1. An unfolding mechanism of an unmanned aerial vehicle take-off and landing platform, which is characterized by comprising: the device comprises a driving part, a first-stage push rod and a second-stage push rod;

the driving part is rotationally connected with one end of the primary push rod, so that the driving part drives the primary push rod to reciprocate;

the first-stage push rod is provided with a rotating part, the rotating part is arranged on a rod body close to the other end of the first-stage push rod, and the rotating part is adapted to be in rotating connection with a first hinging seat on the unmanned aerial vehicle take-off and landing platform;

one end of the secondary push rod is rotationally connected with the other end of the primary push rod, and the other end of the secondary push rod is adapted to be rotationally connected with a second hinging seat on the unmanned aerial vehicle take-off and landing platform;

wherein the primary push rod and the secondary push rod are configured to be driven by the driving component to operate in a stowed position and a deployed position of the deployment mechanism so that the unmanned aerial vehicle landing platform reaches a preset state.

2. The deployment mechanism of claim 1, wherein the shaft of the primary pushrod comprises a main body section rotatably coupled to the drive member and a bending section rotatably coupled to the secondary pushrod, the bending section being angularly configured with the main body section such that in the deployed position the bending section is coupled to the secondary pushrod at a lower position than the rotational section is coupled to the first hinge mount.

3. The deployment mechanism of claim 1 or 2, further comprising a base within which one end of the primary pushrod is rotatably and reciprocally disposed.

4. The deployment mechanism of claim 3 wherein the base has a chute with a sliding portion disposed therein, the sliding portion having a pin attached thereto, the primary pushrod being rotatably coupled to the drive member via the pin.

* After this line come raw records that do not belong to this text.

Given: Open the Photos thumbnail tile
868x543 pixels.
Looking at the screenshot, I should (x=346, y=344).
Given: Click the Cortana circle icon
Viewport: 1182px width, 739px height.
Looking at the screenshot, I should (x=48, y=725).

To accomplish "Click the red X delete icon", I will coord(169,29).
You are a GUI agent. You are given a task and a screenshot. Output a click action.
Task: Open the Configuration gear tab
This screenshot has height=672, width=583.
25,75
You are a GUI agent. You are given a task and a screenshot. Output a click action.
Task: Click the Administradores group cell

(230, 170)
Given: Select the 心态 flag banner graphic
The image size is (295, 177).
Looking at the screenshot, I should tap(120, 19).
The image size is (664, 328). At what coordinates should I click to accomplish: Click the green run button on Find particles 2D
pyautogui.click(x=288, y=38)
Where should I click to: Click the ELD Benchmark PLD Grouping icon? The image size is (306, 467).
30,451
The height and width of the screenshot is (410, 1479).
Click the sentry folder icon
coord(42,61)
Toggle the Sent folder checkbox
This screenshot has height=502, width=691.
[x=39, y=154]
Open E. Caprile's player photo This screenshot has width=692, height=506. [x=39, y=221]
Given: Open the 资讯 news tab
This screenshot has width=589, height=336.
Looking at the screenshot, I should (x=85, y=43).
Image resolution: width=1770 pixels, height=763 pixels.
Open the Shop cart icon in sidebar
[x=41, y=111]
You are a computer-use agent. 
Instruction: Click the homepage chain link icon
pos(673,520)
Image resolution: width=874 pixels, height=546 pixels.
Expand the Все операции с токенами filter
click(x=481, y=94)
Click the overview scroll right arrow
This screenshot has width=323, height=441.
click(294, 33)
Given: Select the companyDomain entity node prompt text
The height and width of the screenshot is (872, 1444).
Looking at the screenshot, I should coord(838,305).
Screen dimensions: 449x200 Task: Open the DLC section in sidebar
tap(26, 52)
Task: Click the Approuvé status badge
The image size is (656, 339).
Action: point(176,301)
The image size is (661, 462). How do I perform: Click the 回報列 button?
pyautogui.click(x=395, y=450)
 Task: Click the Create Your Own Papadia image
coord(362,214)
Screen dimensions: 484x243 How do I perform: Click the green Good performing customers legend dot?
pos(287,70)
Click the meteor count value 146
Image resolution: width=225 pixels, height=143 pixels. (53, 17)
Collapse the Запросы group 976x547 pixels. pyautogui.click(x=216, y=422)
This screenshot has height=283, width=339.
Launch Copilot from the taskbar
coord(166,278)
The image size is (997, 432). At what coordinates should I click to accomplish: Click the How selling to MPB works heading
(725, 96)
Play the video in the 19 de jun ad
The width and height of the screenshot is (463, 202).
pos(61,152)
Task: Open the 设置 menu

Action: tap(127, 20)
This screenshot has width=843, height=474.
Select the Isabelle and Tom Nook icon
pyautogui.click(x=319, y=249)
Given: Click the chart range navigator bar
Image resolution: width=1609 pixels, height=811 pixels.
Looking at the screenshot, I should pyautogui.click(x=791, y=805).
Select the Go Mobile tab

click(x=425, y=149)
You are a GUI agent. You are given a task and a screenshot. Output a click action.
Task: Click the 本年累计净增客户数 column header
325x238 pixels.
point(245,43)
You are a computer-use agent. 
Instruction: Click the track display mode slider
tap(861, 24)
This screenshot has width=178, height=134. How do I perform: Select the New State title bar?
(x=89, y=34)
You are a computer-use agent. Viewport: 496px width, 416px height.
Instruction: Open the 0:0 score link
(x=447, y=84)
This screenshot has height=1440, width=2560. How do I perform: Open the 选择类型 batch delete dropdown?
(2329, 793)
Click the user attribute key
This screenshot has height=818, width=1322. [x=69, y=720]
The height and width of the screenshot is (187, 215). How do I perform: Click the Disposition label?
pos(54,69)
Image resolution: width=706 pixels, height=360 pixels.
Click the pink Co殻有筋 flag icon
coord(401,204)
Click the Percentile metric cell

5. The deployment mechanism of claim 1 wherein the drive member has two outputs, one output connected to the primary pushrod and the other output connected to the other primary pushrod.

6. The unmanned aerial vehicle take-off and landing platform is characterized by comprising a top plate, side plates and a bottom plate, wherein the top plate is arranged adjacent to the side plates, and the side plates are arranged adjacent to the bottom plate; the landing platform further comprising a deployment mechanism as claimed in any one of claims 1 to 5.

7. The unmanned aerial vehicle landing platform of claim 6, wherein the roof and the side panels are vertically disposed in the stowed position.

8. The unmanned aerial vehicle landing platform of claim 6, wherein the first hinge mount and the second hinge mount are disposed on the same side of the side plate and the top plate.

9. The unmanned aerial vehicle landing platform of claim 6, wherein the first hinge mount is disposed on a side of the side panel adjacent the bottom panel and the second hinge mount is disposed on a side of the top panel adjacent the side panel.

10. The unmanned aerial vehicle landing platform of claim 6, wherein the drive member is connected below the floor.

11. A fire fighting vehicle comprising a fire fighting vehicle configured with at least one deployment mechanism according to any one of claims 1-5 or an unmanned aerial vehicle landing platform according to any one of claims 6-10.